Image via the Brookings Institute.


  1. Meanwhile, in Europe, inequality has remained about the same over the last 40 years. Can't find the graph, but I believe it came from a British source, could be the Guardian or as similar source.

    The difference between the US and Europe can be illustrated fairly simply by noting that in the UK, a Tory government pushed through terrible austerity on everything (including the military) but the NHS, while in the US, the Democrats can't force the public to take private health insurance.

    1. The Neoliberals are attacking the NHS, too:

  2. Nearly 1 in 10 of those making $100,000 or more said they usually or always live paycheck to paycheck, and 59 percent of those in that salary range said they were in the red.

    America doesn’t have a jobs crisis. It has a good jobs crisis...

    Sounds like people have a spending crisis. They are spending more than they should. The person making $50k a year works hard, works themselves up the ladder and starts making $100k a year. However they are still living paycheck to paycheck? If they had kept the same bills from when they made $50k they'd be living pretty.

    I see to many cases of people making great money but not able to save any of it. If you're making $50k a year with no kids and you can't come up with $3000 it isn't the fault of the US.

    most of the gains have been going to a relatively few top executives of large companies

    Funny some love to point out the "unfairness" of the ceo making far more than the avg employee but they have no problem with the union boss making far more than the avg employee

    1. Funny how when Millennials don't spend money, they're accused of "Killing the 'X' Industry; but when the DO spend money, they're accused of bringing penury upon themselves "overspending."

      In a consumer economy, you need people to buy goods and services. Broke people don't do that. Why is it so hard for Conservatives to get this????

  3. I do agree that there is a ridiculous disparity of income between top to bottom... and I've always questioned the assumption that a boss should ALWAYS make more than those lower down the hierarchy... and wages ARE stagnant... but I do have to agree, somewhat, with the Post by Anonymous.
    Among my friends I see a LOT of overspending. I see people having kids they cannot afford. People subscribing to multiple expensive entertainment sources... cable, internet streaming services, satellite radio. Eating out at restaurants nearly every day. Buying new cars and appliances every few years.
    If they can't make ends meet I think there should at least be some question as to what those ends are.

  4. I totally agree with you and anon that vast numbers of people (perhaps most people) overspend. No argument there.

  5. "...Progress and Poverty (1879), sold millions of copies worldwide... The treatise investigates the paradox of increasing inequality and poverty amid economic and technological progress..."


  6. Overspending has nothing to do with the income though.

    It's simple. Wages are stagnant because the rich give themselves raises at the expense of the rest.
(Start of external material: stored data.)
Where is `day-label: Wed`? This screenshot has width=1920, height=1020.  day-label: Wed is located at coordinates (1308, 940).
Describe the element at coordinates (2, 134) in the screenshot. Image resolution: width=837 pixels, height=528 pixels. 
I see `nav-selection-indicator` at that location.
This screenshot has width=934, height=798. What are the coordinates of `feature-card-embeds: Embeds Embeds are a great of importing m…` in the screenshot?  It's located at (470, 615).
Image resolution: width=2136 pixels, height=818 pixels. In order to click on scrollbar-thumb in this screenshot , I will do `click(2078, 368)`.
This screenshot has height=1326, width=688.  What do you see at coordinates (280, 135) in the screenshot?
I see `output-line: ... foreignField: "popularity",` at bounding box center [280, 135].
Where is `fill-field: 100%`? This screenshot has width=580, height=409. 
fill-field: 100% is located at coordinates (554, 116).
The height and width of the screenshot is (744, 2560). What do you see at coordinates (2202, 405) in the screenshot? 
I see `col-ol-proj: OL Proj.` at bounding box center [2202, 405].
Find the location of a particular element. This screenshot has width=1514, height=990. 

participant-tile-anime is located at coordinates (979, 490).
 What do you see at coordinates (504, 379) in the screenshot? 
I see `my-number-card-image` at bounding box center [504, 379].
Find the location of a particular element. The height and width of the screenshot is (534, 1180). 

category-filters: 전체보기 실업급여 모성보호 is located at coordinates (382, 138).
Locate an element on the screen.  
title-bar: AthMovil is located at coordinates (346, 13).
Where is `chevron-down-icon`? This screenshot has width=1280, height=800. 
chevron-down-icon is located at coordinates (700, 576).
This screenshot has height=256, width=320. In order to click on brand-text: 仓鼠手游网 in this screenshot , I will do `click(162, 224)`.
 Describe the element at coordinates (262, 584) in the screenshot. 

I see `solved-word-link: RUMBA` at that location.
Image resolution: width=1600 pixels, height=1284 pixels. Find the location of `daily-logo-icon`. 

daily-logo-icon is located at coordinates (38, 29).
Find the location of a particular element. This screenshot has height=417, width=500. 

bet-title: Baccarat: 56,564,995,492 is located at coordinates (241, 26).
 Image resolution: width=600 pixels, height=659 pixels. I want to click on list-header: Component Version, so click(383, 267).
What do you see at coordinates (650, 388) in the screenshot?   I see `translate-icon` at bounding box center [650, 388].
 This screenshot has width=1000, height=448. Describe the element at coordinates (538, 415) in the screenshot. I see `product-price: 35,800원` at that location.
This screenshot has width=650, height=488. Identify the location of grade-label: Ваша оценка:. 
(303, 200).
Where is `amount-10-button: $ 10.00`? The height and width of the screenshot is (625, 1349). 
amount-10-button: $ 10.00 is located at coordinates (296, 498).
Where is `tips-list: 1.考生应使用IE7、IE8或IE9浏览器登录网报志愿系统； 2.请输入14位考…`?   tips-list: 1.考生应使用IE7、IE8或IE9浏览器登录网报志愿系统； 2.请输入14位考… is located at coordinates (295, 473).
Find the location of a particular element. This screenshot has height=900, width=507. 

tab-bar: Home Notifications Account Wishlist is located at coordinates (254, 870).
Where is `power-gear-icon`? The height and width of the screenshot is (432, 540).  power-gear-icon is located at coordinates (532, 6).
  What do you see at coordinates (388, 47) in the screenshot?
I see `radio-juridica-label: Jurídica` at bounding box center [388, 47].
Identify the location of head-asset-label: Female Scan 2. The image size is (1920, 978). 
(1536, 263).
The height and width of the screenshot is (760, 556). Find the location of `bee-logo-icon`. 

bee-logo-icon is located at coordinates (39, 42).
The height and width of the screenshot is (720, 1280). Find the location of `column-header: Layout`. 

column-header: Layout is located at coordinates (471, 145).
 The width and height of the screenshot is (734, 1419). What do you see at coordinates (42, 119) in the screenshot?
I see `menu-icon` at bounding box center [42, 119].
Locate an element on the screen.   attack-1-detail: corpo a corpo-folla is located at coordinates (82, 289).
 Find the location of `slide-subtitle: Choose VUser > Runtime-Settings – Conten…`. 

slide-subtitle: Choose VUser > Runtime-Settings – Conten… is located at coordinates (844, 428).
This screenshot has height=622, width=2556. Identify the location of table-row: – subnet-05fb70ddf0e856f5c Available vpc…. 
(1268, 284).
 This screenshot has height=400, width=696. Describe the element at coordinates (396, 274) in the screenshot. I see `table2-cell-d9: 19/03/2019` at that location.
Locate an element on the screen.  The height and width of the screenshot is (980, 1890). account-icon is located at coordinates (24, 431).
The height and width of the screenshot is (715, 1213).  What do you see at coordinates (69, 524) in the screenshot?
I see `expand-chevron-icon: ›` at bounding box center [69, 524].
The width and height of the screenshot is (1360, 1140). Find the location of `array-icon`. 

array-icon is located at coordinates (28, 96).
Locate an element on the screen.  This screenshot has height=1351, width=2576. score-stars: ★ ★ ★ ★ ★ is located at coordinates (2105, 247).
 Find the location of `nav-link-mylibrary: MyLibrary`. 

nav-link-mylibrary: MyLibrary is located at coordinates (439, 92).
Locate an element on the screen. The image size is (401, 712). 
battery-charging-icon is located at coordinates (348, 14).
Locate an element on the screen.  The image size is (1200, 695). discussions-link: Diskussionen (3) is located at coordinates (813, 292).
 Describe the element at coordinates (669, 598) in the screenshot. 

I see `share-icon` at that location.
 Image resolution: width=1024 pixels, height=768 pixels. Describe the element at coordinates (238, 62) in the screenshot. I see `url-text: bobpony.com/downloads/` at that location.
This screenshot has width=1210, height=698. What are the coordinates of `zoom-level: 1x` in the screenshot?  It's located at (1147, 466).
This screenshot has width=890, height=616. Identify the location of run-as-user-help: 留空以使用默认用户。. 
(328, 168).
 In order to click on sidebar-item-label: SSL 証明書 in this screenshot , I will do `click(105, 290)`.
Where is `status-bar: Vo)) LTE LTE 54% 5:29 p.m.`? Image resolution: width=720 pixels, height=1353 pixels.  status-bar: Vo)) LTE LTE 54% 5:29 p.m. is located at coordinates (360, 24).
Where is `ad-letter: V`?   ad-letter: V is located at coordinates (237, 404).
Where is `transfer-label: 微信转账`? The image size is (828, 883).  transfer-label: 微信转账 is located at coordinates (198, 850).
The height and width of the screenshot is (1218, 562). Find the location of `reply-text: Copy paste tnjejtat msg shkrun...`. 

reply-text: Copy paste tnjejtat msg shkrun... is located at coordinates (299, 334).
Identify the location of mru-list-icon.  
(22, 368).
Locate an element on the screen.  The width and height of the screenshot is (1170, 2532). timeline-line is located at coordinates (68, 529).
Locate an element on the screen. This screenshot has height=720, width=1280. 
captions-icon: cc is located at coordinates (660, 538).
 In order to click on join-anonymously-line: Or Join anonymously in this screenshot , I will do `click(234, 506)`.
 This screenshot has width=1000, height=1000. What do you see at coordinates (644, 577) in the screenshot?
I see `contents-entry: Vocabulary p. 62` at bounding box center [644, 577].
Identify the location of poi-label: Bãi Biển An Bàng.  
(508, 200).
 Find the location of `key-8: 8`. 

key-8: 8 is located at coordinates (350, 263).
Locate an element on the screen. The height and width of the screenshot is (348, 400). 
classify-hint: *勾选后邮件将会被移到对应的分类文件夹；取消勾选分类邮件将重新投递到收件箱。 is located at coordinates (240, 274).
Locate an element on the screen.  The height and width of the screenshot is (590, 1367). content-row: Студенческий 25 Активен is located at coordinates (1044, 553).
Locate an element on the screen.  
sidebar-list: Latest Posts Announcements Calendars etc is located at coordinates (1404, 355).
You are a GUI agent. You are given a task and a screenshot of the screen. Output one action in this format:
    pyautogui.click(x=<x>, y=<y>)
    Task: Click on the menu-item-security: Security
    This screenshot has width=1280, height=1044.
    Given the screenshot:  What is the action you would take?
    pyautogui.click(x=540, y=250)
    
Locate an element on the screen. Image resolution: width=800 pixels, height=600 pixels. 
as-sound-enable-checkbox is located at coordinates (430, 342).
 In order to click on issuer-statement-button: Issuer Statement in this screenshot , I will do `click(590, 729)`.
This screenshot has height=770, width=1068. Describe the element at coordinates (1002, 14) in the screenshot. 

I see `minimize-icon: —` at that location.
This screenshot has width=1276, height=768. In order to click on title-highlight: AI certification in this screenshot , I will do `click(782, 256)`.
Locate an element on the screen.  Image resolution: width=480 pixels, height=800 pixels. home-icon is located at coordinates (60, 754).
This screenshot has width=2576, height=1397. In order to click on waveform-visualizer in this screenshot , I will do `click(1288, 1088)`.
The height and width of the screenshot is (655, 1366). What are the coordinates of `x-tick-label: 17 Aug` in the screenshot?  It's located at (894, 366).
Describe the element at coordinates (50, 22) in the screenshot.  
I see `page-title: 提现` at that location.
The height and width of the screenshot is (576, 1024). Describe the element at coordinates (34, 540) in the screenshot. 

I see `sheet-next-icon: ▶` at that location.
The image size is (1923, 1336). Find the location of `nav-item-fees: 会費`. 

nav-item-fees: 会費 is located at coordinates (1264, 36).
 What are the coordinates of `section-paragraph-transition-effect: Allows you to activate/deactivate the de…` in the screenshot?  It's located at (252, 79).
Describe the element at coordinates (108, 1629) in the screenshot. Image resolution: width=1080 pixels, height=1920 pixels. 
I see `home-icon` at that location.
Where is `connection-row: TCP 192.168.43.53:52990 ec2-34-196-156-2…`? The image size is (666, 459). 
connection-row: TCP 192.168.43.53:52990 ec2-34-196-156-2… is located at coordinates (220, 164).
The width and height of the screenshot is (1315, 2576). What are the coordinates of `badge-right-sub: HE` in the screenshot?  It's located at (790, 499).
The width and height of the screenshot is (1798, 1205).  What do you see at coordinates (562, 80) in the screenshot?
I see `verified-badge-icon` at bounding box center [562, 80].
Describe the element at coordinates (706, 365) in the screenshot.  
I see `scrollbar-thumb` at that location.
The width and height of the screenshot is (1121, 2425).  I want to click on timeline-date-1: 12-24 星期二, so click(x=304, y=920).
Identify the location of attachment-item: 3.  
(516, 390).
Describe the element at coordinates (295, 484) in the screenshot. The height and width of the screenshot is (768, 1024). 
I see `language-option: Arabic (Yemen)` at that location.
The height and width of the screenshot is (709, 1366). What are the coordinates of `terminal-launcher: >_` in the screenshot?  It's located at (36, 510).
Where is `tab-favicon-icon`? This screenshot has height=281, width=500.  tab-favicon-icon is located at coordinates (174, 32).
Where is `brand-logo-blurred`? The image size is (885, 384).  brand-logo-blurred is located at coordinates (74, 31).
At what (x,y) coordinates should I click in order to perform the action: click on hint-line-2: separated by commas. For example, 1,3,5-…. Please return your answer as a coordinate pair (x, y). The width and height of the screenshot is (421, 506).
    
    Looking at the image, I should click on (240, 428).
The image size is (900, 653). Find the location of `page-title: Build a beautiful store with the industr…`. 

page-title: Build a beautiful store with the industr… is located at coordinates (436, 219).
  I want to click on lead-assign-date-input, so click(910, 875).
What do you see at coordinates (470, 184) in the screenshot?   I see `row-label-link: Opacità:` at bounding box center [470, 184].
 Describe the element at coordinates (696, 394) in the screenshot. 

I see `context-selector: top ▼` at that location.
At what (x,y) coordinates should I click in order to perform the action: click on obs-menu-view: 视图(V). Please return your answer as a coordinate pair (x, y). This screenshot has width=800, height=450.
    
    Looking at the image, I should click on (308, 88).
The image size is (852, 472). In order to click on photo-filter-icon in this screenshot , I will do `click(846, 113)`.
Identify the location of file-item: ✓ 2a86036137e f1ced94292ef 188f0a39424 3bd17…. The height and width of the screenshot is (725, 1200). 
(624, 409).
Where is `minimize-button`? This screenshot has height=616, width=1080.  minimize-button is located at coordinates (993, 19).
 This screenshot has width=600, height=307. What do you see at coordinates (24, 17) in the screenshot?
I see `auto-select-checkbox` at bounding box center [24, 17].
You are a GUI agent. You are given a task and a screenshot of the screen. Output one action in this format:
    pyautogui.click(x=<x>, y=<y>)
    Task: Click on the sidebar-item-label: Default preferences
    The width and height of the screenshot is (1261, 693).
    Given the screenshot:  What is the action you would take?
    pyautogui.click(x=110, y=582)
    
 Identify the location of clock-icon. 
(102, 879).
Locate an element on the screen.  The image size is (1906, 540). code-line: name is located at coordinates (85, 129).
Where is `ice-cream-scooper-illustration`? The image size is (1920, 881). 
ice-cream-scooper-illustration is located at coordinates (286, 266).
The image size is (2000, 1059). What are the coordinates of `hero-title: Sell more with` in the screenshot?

  7. not surprising that many starting out wont be able to build savings after accounting for the expenses of housing, food, transportation,taxes, health insurance, etc. these often require both partners to have employment.even if this equation can balance, it is still common for many couples to develop revenue issues. a.k.a. children. if both must work when children are very young, the childcare costs may end up being borrowed on credit cards. once all a family's children are in public schiool , there may be a chance to pay down the childcare debt. If higher ed is an aspiration, the ability to cover the parent portion of college costs likely wont be do-able while paying down the childcare loans. in state public residential colleges cost our family -parent portion- about $70-80K per child. those 2 "mercedes S class" educations were helpfully available to borrow at 8.5% thru the friendly government Parent PLUS program. higher income from 2 working parents increase the amount FASFA calculated to be the parent obligation. if it is part of the family amerian dream to have their children get higher education profligate lifestyle choices are seldom the only explanation for paycheck to paycheck existances.